To do: Each line with the string "text" is to be copied from the records below.
----- Data extracts -----
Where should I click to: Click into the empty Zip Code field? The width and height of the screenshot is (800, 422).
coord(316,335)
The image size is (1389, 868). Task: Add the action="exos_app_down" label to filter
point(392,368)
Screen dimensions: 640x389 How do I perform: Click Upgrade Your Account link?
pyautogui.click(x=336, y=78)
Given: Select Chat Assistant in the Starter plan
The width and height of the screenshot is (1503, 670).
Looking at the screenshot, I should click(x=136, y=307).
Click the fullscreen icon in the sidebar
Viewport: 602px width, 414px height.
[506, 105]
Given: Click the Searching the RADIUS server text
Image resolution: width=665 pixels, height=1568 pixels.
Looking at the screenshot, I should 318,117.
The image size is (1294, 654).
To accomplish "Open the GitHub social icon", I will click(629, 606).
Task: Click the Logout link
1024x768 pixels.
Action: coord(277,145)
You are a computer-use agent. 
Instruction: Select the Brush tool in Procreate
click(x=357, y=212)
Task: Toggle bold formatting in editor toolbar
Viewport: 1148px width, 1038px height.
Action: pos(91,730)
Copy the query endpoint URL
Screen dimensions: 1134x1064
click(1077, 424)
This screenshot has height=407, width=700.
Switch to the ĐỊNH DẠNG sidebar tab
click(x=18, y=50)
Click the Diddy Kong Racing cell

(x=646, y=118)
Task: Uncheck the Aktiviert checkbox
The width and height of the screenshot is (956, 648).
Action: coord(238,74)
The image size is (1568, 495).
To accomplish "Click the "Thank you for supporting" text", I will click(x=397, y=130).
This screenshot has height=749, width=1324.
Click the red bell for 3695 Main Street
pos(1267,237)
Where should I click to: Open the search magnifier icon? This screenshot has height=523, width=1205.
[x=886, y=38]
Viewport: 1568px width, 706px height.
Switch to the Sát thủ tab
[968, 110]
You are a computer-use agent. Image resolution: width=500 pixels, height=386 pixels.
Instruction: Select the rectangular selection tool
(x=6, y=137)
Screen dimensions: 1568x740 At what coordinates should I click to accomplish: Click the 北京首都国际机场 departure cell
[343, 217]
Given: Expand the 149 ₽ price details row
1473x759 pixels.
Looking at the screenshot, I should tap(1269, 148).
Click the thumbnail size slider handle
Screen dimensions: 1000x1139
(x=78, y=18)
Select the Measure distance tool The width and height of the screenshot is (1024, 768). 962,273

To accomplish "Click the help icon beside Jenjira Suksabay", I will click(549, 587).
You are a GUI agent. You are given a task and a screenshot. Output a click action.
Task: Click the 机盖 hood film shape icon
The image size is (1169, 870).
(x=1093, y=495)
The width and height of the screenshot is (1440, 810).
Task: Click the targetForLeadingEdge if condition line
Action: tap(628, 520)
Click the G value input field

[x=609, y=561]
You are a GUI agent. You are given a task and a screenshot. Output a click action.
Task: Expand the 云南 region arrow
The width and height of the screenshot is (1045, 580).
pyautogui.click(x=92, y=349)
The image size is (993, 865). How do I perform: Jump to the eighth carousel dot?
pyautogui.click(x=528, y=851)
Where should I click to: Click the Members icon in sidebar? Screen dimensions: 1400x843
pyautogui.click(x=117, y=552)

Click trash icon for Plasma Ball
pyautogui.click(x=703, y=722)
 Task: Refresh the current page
-----
Answer to the problem:
Given: Click the Searching the RADIUS server text
To accomplish "Click the "Thank you for supporting" text", I will click(x=397, y=130).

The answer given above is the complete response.